RDF4J will be an official fork of the OpenRDF Sesame project. OpenRDF Sesame is an RDF (Resource Description Framework) Java toolkit. It provides functionality for efficient and scalable storage, querying, and reasoning with RDF data, and a set of vendor-neutral access APIs for RDF databases (a.k.a. "triplestores"). The project is well-established (launched as an open-source project in 2002) with a large user base and an active team of core developers. To be clear: this same team of core developers is the group behind this proposal to fork and apply as an Eclipse project.
Our main motivation for forking/renaming the project is that the previous owner of the project, Aduna, is no longer actively involved in the project and is unavailable to continue to carry out the role of steward. Since 2010-2011, Aduna has no longer been involved in the project: no Aduna employees are developing the software, and all project infrastructure has gradually been migrated away from their servers to sites under community control. The current core development team consists of individuals and employees of other commercial software vendors that have an interest in continued maintenance and development of the project. A fork, therefore, is merely the last step in this process and an official recognition of the state of the project since 2011.
RDF4J is an RDF (Resource Description Framework) Java toolkit that provides functionality for efficient and scalable storage, querying, and reasoning with RDF data, and a vendor-neutral access API for RDF databases (a.k.a. "triplestores").
RDF4J is an RDF (Resource Description Framework) Java toolkit. It provides functionality for efficient and scalable storage, querying, and reasoning with RDF data, and a vendor-neutral access API for RDF databases (a.k.a. "triplestores").
RDF4J supports two query languages (SeRQL and SPARQL), as well as a set of fully streaming parsers and writers for most common RDF syntax formats, called Rio. It also includes two database implementations for RDF storage, the in-memory store and the Native store.
In addition to its primary use as a set of Java libraries, RDF4J also provides a Server web application that can be accessed as a web service for RDF database access, and a Workbench web application which provides a (web-based) client user interface for an RDF4J Server.
As an existing mature open-source project we want to ensure our continued existence independently from any one software vendor. We feel that having a vendor-neutral steward entity such as the Eclipse Foundation is the best way to ensure that independence, and in addition we believe it gives our developers and contributors additional assurances and legal protection. Moreover, adoption as an Eclipse project will, we believe, give our project additional public exposure and credibility as a good long-term stable solution for RDF-based software development.
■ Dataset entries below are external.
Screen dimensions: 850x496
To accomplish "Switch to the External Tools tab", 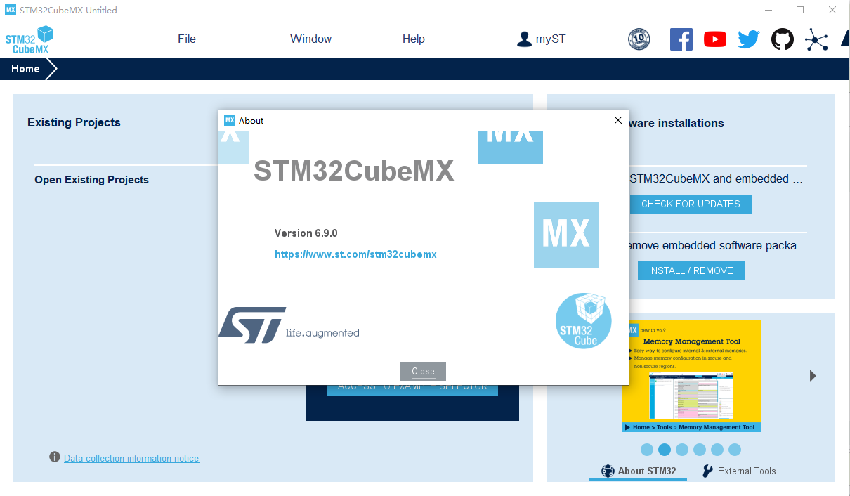I will pyautogui.click(x=739, y=471).
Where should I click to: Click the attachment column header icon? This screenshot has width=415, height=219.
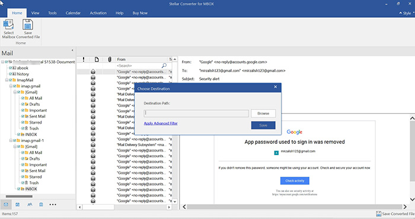coord(110,59)
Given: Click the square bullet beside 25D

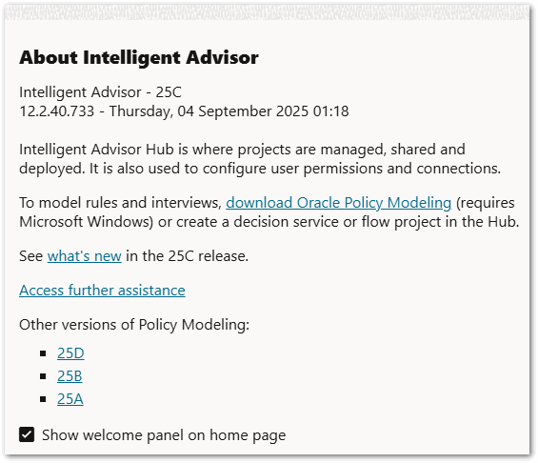Looking at the screenshot, I should 43,353.
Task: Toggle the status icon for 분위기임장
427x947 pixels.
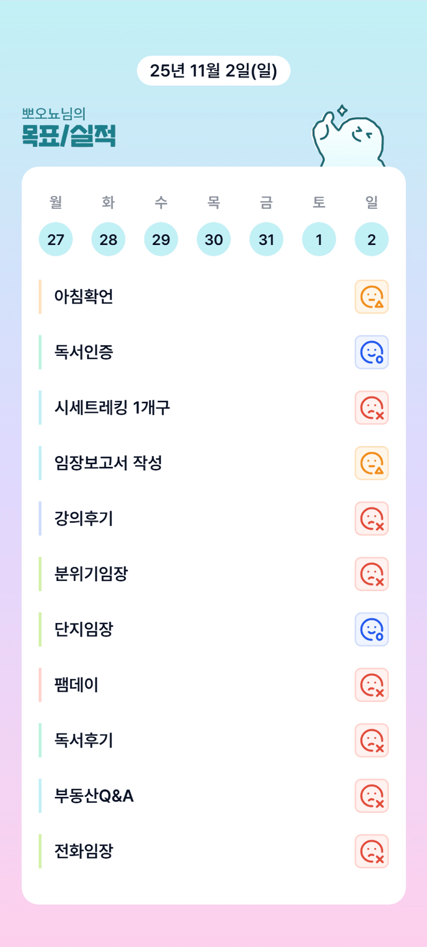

We believe that we provide a useful toolkit for use by the wider Eclipse community: libraries and parsers to deal with RDF data in a scalable fashion are a very generally applicable tool for any project that either needs to deal with RDF or Linked Data and related W3C standards (such as OWL, SPARQL, or JSON-LD) directly, or which simply wishes to have tooling for quick and flexible data modelling, storage, and querying in a standardized format. In fact, we are aware of several existing Eclipse projects (such as Lyo) that currently already use RDF4J's predecessor, OpenRDF Sesame, in their codebase.
The new project name 'RDF4J' is currently not trademarked. All code intended to become part of this project is currently distributed under a BSD 3-clause license and as such there are no legal issues to us forking and redistributing under a different name.
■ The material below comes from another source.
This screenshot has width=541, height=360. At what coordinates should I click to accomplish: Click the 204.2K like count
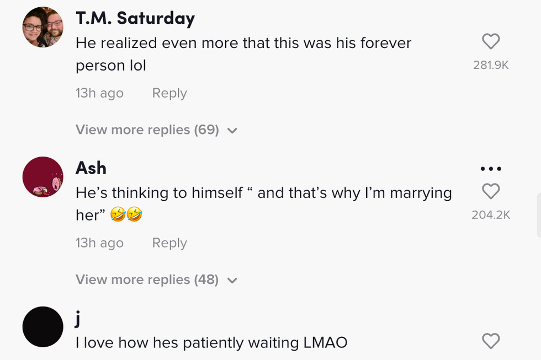(491, 215)
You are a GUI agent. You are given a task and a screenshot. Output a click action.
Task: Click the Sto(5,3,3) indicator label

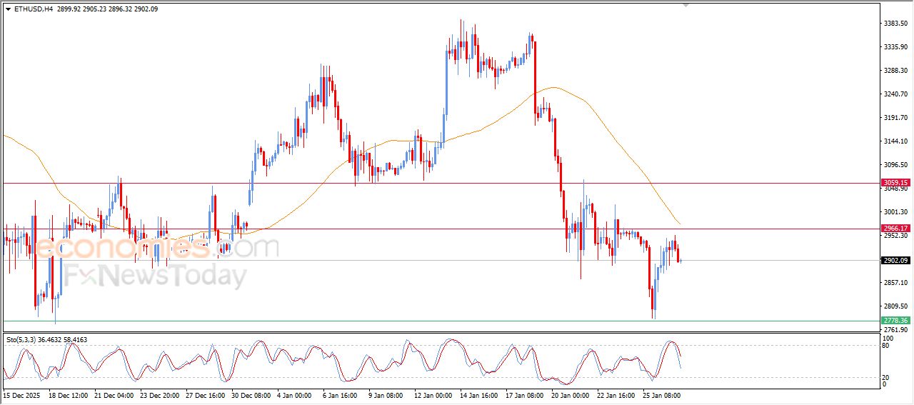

We currently do a maintenance (patch) release of our software roughly every 8-10 weeks. Minor releases happen about twice a year, and a major release is rare: Sesame currently is at version 2.7.14 (stable). Our next minor release (2.8) is currently in beta and is tentatively scheduled for final release in February. A new major release (version 4.0.0, we are skipping 3.x for legacy reasons) is under development but has no target date set yet other than "somewhere in late 2015".
From our perspective, we can make our initial contribution at any point in time starting now, as the code is certainly in a mature enough state. We would expect to do a first build and candidate release shortly (as in: a couple of weeks at most) after that, so that a stable version of the software with new naming is available for us to advertise to our user community, and they can switch over to new maven artifact ids and package names at their leisure.
Development focus is currently as follows:
- for the upcoming minor release (2.8) we focus on improved support for the latest revision of relevant W3C standards (RDF 1.1, SPARQL 1.1, JSON-LD), as well as improved support for transaction handling over HTTP. This release is tentatively scheduled for February 2015.
- the next major release (4.0) is aimed at major improvements in usability of our core APIs - including an upgrade to use and support Java 8 features such as lambdas, AutoCloseable and the new Stream API. This release is tentatively scheduled for Q3/Q4 2015.
As our software is a vendor-neutral access API we aim to actively engage and help software vendors of RDF-based solutions to "connect" with RDF4J. We aim to do this as a community by writing additional documentation to make connecting with the APIs easier, as well as gathering feature requests and attempting to work with software vendors to help them get the most out of the software and conversely help us develop the software in a way that meets their needs.
From an end-user perspective, we aim to continue to make the project's main APIs easier to use, to offer additional utility functionality to make common tasks simpler, and to make switching between different database vendors for any given end-user project as transparent and painless as possible.